RNA Function Follows Form — But RNA Refuses to Sit Still
At a virtual conference in November 2020, structural biology changed.
The winner of the CASP14 protein-structure-prediction challenge was announced: AlphaFold, developed by Google DeepMind. The result was not merely better than previous tools. It was dramatically better. AlphaFold showed that artificial intelligence could predict many protein structures with near-experimental accuracy, solving a problem researchers had been chasing for decades.
Protein biology had its revolution.
RNA biology is still waiting for its equivalent moment.
That is the central tension behind Diana Kwon’s Nature Technology Feature, “RNA function follows form – why is it so hard to predict?” The article captures a frustrating truth: RNA is biologically essential, structurally fascinating, and increasingly important for medicine — but predicting its shape remains far harder than many people expected.
RNA Is Not Just a Messenger
For decades, RNA was introduced in textbooks as a middleman: DNA stores genetic information, RNA carries the message, and proteins do the real work.
That explanation is now painfully incomplete.
RNA can regulate genes, catalyze reactions, guide protein complexes, control splicing, sense metabolites, organize cellular machinery, and influence disease.

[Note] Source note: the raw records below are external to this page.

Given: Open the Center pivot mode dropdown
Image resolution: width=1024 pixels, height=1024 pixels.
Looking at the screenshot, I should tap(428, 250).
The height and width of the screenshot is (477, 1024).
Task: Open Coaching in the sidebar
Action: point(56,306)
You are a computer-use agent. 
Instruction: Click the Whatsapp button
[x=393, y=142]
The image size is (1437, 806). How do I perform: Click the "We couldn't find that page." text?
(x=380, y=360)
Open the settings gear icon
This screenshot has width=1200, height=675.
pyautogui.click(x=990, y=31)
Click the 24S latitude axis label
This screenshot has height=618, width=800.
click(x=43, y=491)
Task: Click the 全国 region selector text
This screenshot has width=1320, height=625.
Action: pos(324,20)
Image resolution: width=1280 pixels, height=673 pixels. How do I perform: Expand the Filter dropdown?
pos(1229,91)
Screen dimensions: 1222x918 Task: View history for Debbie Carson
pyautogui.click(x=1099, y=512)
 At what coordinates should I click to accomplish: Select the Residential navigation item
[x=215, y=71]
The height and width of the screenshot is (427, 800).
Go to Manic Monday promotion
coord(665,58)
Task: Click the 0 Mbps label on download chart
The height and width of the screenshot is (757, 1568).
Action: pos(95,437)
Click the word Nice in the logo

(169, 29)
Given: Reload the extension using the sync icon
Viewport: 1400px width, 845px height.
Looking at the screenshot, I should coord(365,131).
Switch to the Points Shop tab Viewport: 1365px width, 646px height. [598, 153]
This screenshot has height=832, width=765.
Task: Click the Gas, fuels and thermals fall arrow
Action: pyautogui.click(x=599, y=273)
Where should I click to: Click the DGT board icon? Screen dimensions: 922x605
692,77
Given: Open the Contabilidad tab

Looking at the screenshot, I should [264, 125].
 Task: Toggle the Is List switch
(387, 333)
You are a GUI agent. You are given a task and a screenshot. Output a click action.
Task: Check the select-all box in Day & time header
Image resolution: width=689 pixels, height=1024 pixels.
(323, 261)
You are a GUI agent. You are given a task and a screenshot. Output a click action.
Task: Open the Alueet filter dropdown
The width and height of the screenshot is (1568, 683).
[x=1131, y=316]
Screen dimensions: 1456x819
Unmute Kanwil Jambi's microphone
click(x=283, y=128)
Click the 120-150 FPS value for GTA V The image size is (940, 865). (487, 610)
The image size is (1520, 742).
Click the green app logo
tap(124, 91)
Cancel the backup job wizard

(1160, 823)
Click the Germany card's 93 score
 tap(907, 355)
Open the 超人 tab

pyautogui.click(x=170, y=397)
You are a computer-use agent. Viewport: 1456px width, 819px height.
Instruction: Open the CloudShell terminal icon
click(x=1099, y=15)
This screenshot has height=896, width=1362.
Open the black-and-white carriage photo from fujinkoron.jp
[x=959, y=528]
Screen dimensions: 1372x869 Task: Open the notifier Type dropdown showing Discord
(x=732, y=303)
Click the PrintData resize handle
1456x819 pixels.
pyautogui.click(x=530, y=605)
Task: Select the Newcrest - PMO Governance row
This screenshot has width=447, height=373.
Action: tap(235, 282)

Ribozymes, riboswitches, long noncoding RNAs, microRNAs, guide RNAs, viral RNAs, circular RNAs, and therapeutic RNAs all remind us that RNA is not passive.
RNA does things.
But RNA does those things because it folds.
Its biological function depends on stems, loops, bulges, pseudoknots, junctions, long-range contacts, base stacking, ion coordination, and interactions with proteins or small molecules. In RNA biology, structure is not decoration. Structure is often the mechanism.
That is why the phrase “function follows form” matters.
An RNA molecule’s sequence tells us what it could become. Its structure tells us what it is actually capable of doing.
Why Proteins Were Easier for AI
AlphaFold’s success in protein structure prediction was built on several advantages.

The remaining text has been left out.